Are Anxiety Detection Models Generalizable? A Cross-Activity and Cross-Population Study Using Wearables

TL;DR

This study interrogates the generalizability of anxiety-detection models using wearable ECG and EDA signals across three anxiety-provoking activities and across populations. By training and testing across within- and cross-activity scenarios and incorporating two public datasets (WESAD and APD), the authors quantify transfer performance with AUROC values typically in the $0.62$–$0.73$ range and anxious-state recall from $35\%$ to $74\%$. Across-participant transfer proves more challenging than within-participant evaluation, though certain activity pairings and multi-feature configurations yield reasonable generalization, especially when combining ECG-derived HRV features with EDA metrics. The work demonstrates feasibility for just-in-time anxiety detection in diverse contexts while highlighting methodological considerations, such as dataset similarity, class imbalance, and the relative strengths of ML versus deep learning approaches for mobile-health applications. Overall, the findings inform design guidelines for robust, real-time mental-health monitoring and point to avenues for enhancing cross-context transfer through transfer learning and multimodal fusion.

Abstract

Anxiety-provoking activities, such as public speaking, can trigger heightened anxiety responses in individuals with anxiety disorders.

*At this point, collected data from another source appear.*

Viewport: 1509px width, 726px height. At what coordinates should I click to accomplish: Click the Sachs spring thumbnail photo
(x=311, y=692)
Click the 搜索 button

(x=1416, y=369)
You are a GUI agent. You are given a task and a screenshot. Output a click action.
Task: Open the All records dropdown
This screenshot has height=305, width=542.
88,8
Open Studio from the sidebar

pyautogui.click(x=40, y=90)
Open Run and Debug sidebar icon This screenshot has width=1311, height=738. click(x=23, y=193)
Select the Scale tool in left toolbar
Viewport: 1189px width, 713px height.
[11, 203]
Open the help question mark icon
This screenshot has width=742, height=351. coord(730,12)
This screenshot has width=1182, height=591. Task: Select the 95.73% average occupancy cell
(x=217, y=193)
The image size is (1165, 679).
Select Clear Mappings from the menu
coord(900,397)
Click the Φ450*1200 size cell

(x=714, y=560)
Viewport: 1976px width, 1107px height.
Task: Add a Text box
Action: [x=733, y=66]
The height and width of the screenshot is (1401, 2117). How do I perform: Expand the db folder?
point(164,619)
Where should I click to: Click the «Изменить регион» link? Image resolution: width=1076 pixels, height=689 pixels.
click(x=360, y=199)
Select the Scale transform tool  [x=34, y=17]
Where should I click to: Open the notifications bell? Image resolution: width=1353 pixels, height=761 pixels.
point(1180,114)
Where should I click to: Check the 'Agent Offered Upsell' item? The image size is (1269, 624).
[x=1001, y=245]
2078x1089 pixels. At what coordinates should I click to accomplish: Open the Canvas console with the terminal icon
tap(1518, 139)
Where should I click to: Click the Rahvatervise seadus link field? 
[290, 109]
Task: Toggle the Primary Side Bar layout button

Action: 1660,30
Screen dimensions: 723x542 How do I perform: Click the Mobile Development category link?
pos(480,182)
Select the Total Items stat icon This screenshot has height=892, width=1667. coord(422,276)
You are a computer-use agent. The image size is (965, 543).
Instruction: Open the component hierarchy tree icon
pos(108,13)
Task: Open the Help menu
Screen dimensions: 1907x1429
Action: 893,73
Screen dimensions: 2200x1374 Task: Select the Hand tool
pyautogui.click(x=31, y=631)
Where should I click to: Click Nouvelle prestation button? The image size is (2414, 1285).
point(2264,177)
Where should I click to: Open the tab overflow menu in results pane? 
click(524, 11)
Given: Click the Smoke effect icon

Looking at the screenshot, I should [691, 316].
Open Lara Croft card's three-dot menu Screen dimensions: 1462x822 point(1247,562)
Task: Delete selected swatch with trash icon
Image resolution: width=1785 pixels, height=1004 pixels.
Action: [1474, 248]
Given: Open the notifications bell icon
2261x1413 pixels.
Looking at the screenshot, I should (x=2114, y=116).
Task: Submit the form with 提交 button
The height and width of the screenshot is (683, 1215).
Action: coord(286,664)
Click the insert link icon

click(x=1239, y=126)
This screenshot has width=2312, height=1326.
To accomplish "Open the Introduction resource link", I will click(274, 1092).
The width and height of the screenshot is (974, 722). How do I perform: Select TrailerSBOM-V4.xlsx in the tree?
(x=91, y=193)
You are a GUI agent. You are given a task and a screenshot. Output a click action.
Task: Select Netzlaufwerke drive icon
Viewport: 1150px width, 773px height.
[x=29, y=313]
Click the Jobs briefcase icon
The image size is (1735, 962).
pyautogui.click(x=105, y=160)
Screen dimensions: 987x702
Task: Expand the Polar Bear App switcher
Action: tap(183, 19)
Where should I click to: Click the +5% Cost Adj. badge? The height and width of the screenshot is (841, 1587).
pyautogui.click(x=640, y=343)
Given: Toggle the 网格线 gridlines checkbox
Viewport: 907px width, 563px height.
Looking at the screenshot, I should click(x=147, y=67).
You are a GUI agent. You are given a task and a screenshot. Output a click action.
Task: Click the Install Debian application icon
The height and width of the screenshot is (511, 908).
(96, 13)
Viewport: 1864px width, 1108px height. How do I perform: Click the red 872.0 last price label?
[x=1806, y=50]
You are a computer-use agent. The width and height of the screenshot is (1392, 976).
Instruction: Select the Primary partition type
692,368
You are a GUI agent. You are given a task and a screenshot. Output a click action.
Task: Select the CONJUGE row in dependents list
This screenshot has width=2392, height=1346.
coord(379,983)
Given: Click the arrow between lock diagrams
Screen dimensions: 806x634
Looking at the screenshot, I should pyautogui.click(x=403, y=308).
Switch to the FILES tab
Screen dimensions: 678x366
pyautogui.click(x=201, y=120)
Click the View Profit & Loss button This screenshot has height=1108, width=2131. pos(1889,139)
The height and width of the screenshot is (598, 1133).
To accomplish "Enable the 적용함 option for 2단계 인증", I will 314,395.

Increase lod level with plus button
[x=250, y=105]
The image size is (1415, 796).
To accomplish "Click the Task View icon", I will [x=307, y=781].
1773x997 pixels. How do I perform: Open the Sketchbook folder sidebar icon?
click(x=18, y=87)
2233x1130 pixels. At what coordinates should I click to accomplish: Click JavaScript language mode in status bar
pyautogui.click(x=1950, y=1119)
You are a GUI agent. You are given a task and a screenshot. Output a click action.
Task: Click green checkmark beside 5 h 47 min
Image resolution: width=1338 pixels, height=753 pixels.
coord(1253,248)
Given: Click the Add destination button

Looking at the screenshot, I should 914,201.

Recent research suggests that physiological signals, including electrocardiogram (ECG) and electrodermal activity (EDA), collected via wearable devices, can be used to detect anxiety in such contexts through machine learning models. However, the generalizability of these anxiety prediction models across different activities and diverse populations remains underexplored-an essential step for assessing model bias and fostering user trust in broader applications. To address this gap, we conducted a study with 111 participants who engaged in three anxiety-provoking activities. Utilizing both our collected dataset and two well-known publicly available datasets, we evaluated the generalizability of anxiety detection models within participants (for both same-activity and cross-activity scenarios) and across participants (within-activity and cross-activity). In total, we trained and tested more than 3348 anxiety detection models (using six classifiers, 31 feature sets, and 18 train-test configurations). Our results indicate that three key metrics-AUROC, recall for anxious states, and recall for non-anxious states-were slightly above the baseline score of 0.5. The best AUROC scores ranged from 0.62 to 0.73, with recall for the anxious class spanning 35.19% to 74.3%. Interestingly, model performance (as measured by AUROC) remained relatively stable across different activities and participant groups, though recall for the anxious class did exhibit some variation.

Figures (9)

• Figure 1: Overview of our contribution: We conducted a study comprising 40 sessions, where each session involved three participants performing three anxiety-inducing activities: a speech activity (A1, shown in green), a group discussion (A2, shown in blue), and an interview (A3, shown in black). Using the ECG and EDA data collected from participants during these sessions, we investigated our research questions on generalizability. Specifically, we examined generalizability within participants & within activity, as well as within participants & cross activities. To further explore cross-participant & cross-activity generalizability and cross-participant & within activity generalizability, we used two publicly available datasets: WESAD and Anxiety Phase Detection. Best viewed in color.
• Figure 2: Position of ECG and EDA electrodes of shimmer sensors on participants' chest and fingers, respectively.
• Figure 3: Activity sequence followed in each study session. PAQ pointing to shaded blocks (grey color) denote the instances at which participants filled the post activity questionnaire (PAQ). Shaded blocks (blue color) , represent the rest period before starting the next activity.
• Figure 4: Mean PAQ scores of anxious and non-anxious participants for five different questions (i.e., Q1, Q2, Q3, Q4, and Q5) during (a) Activity 1 (Speech), (b) Activity 2 (Group discussion), and (c) Activity 3 (Interview). (d) shows the mean of all 5 questions for different activity 1, 2, and 3, separately.
• Figure 5: t-SNE plots, i.e., low-dimensional representation of high-dimensional features sets (a) F1, (b) F2, (c) F3, (d) F4, and (e) F5 collected during Activity 1 (blue colour), Activity 2 (Orange color), and Activity 3 (green color). Best viewed in colour.